## WORK INSTRUCTION
Below are lines of data, and only some are wanted. Please repeat exactly those from the line that has "Open Pravopis a gramatika menu item" through the line that has "The height and".

## SUPPLIED RECORDS
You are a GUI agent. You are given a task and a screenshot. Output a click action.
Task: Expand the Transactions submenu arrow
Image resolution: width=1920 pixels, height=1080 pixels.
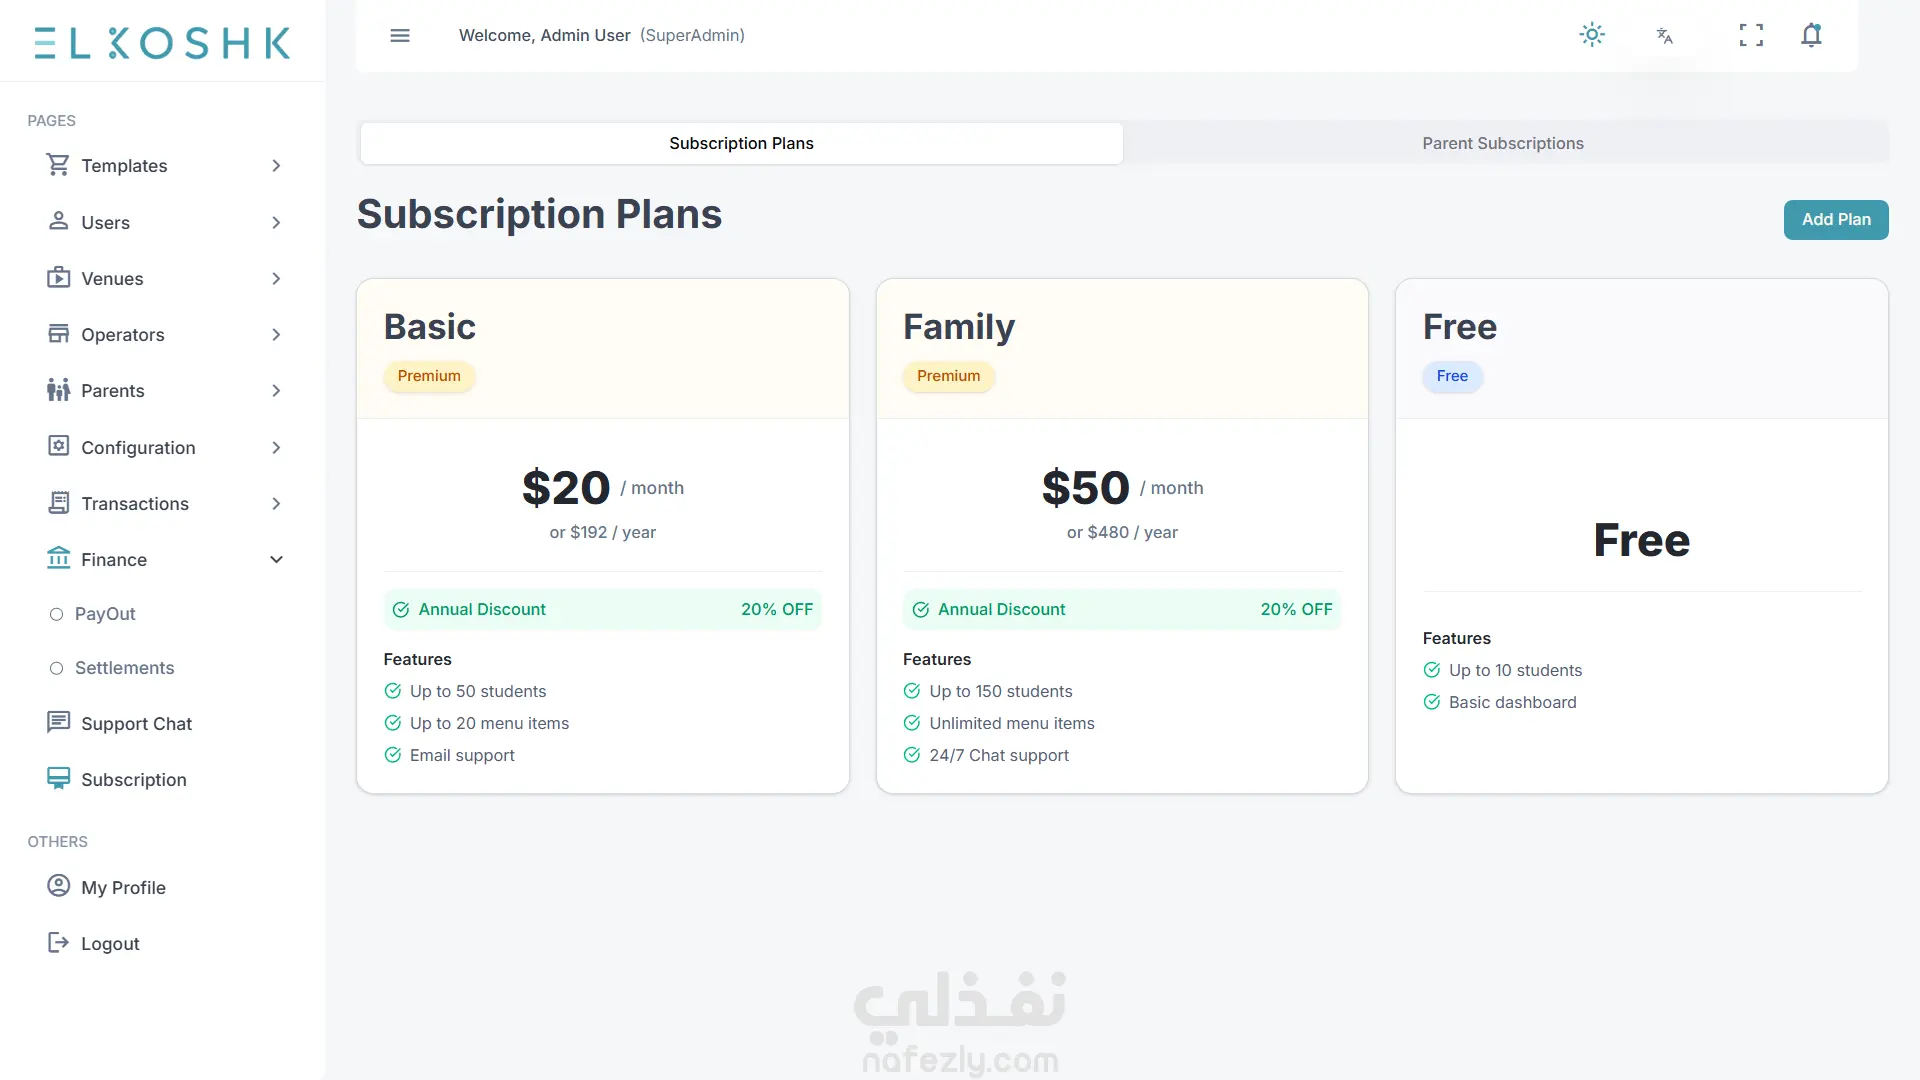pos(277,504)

==

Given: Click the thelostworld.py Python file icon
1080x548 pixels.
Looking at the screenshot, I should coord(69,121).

==

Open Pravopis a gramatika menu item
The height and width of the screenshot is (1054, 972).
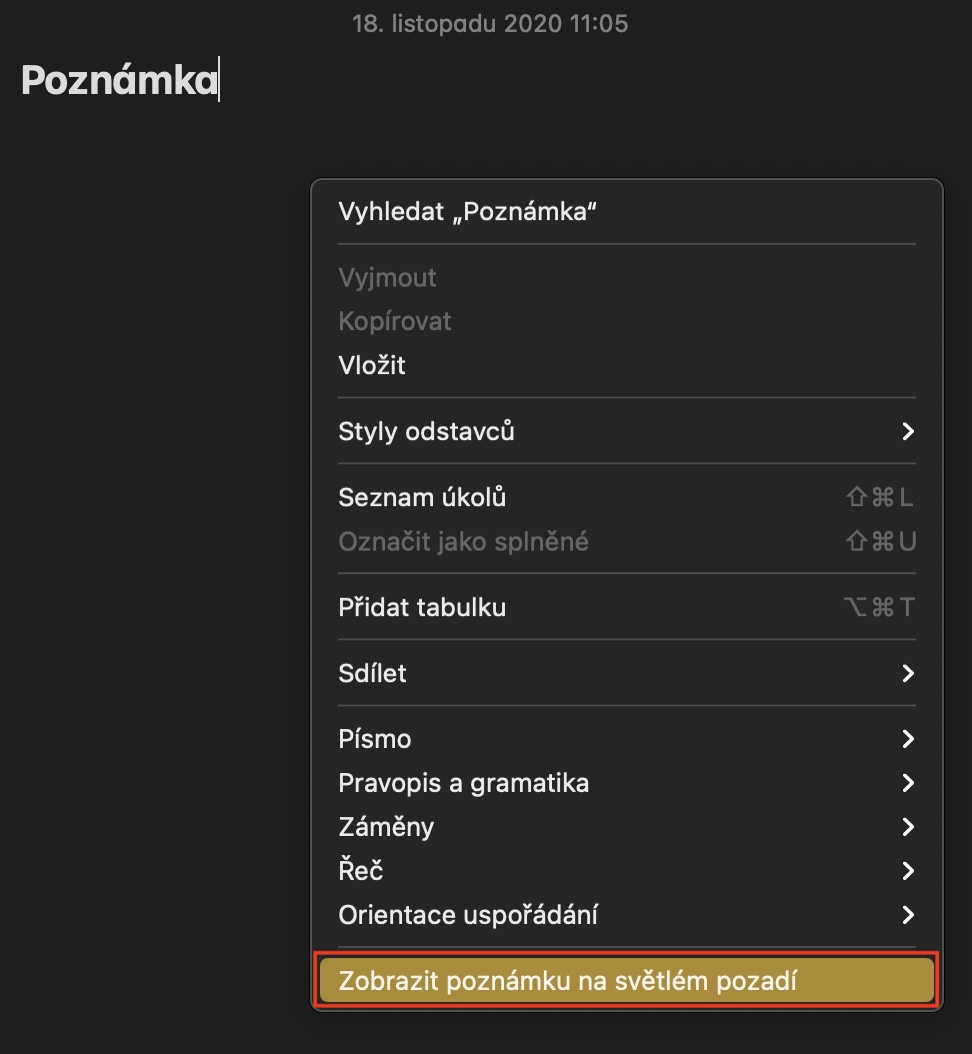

## RESPONSE AREA
Open Pravopis a gramatika menu item
The height and width of the screenshot is (1054, 972).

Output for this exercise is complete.